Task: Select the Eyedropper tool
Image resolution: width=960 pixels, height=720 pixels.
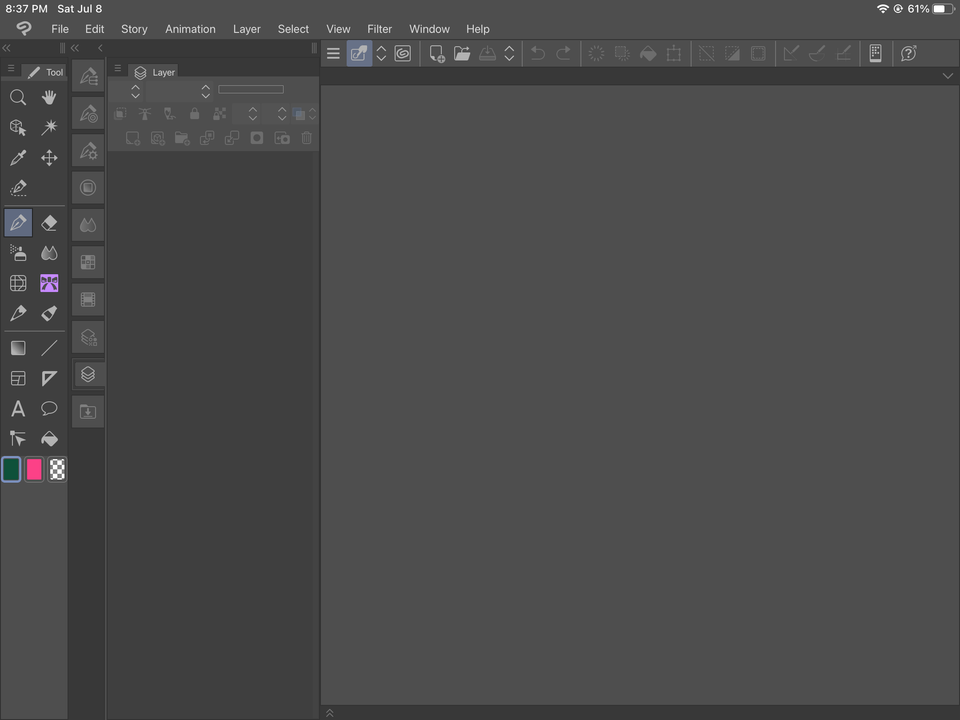Action: [x=18, y=157]
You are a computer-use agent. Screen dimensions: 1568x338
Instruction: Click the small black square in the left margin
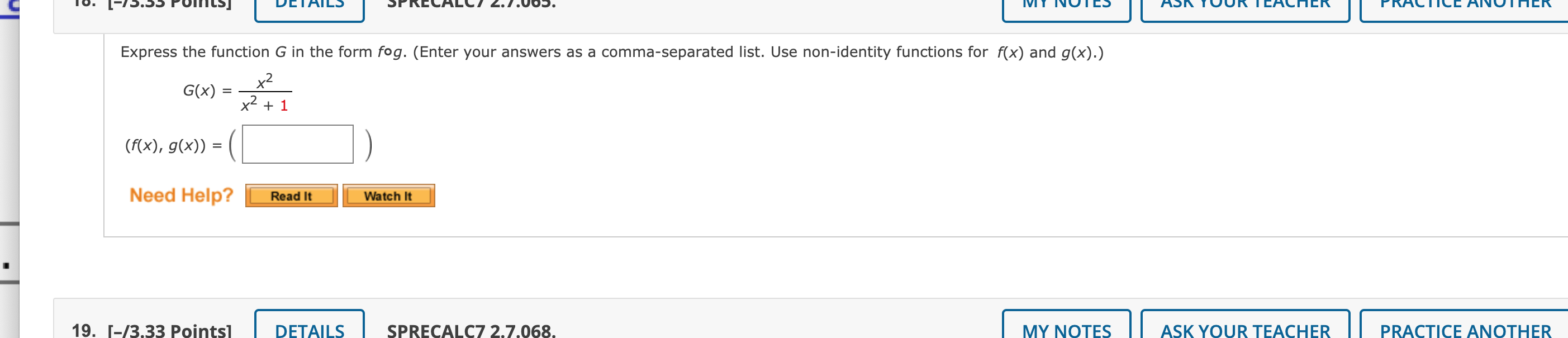pos(6,265)
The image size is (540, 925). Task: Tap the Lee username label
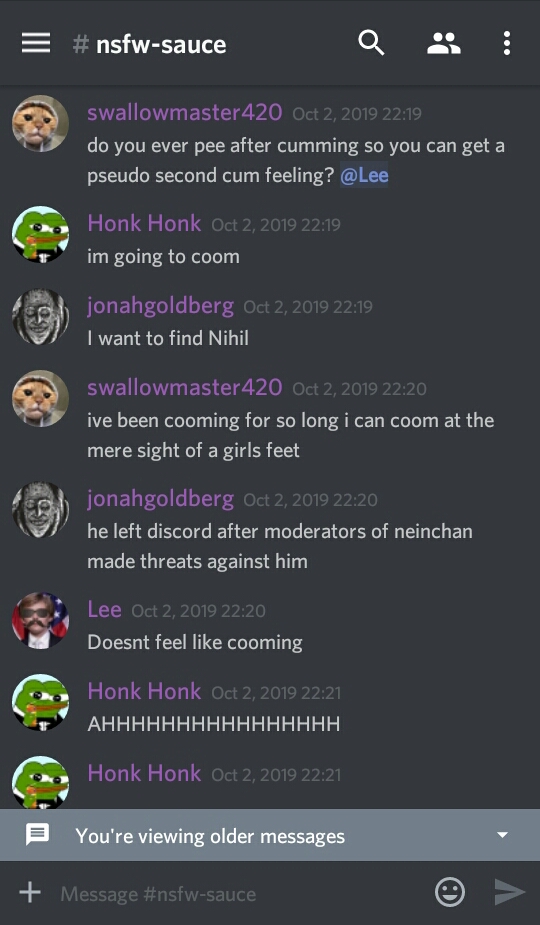coord(104,609)
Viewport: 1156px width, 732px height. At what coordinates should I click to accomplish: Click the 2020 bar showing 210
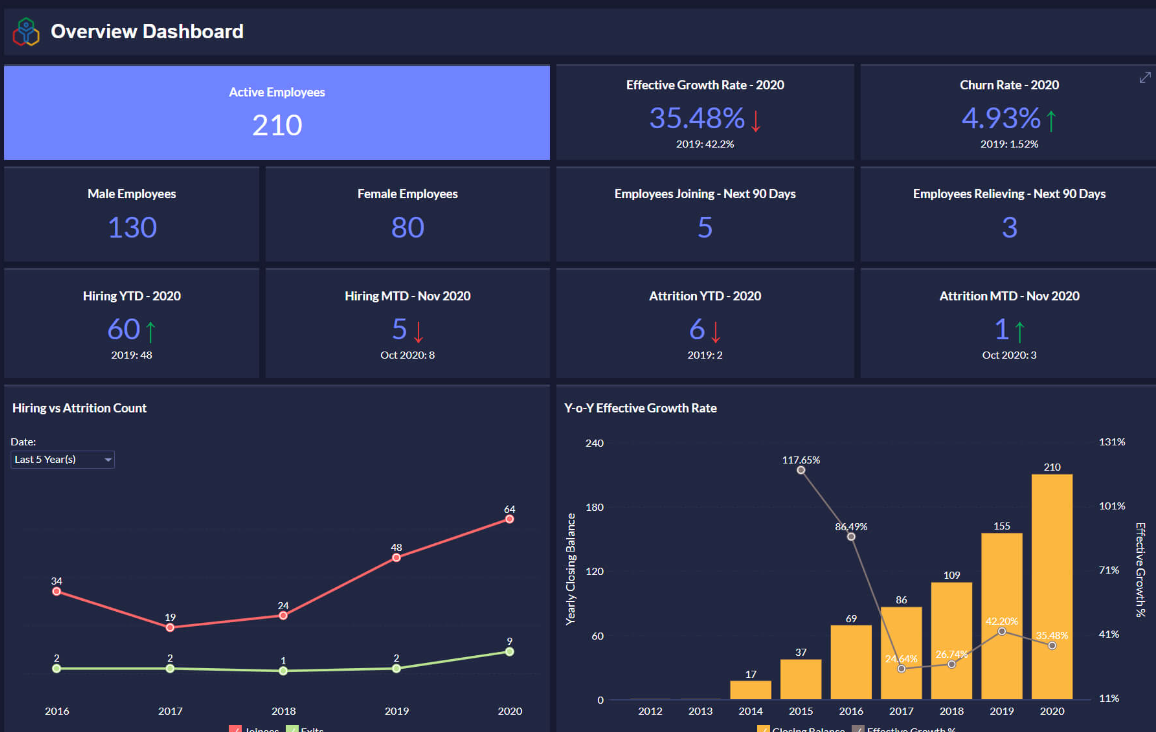(x=1052, y=590)
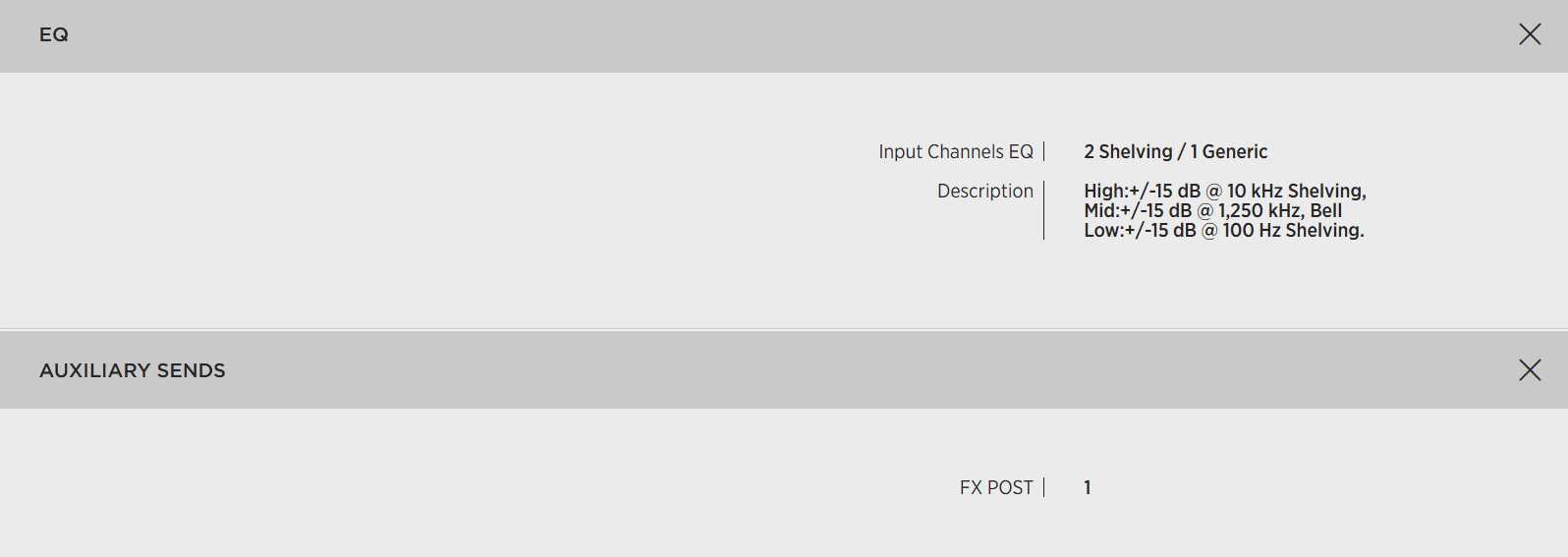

_Required action_: The copy you produce must match the entries above exactly, except that it has no pictures.

_Result of the task_:
Task: Select the Eyedropper tool
Image resolution: width=960 pixels, height=720 pixels.
Action: [x=18, y=157]
You are a computer-use agent. Screen dimensions: 1568x338
Instruction: Click the small black square in the left margin
pos(6,265)
The image size is (540, 925). Task: Tap the Lee username label
coord(104,609)
Viewport: 1156px width, 732px height. At what coordinates should I click to accomplish: Click the 2020 bar showing 210
(x=1052, y=590)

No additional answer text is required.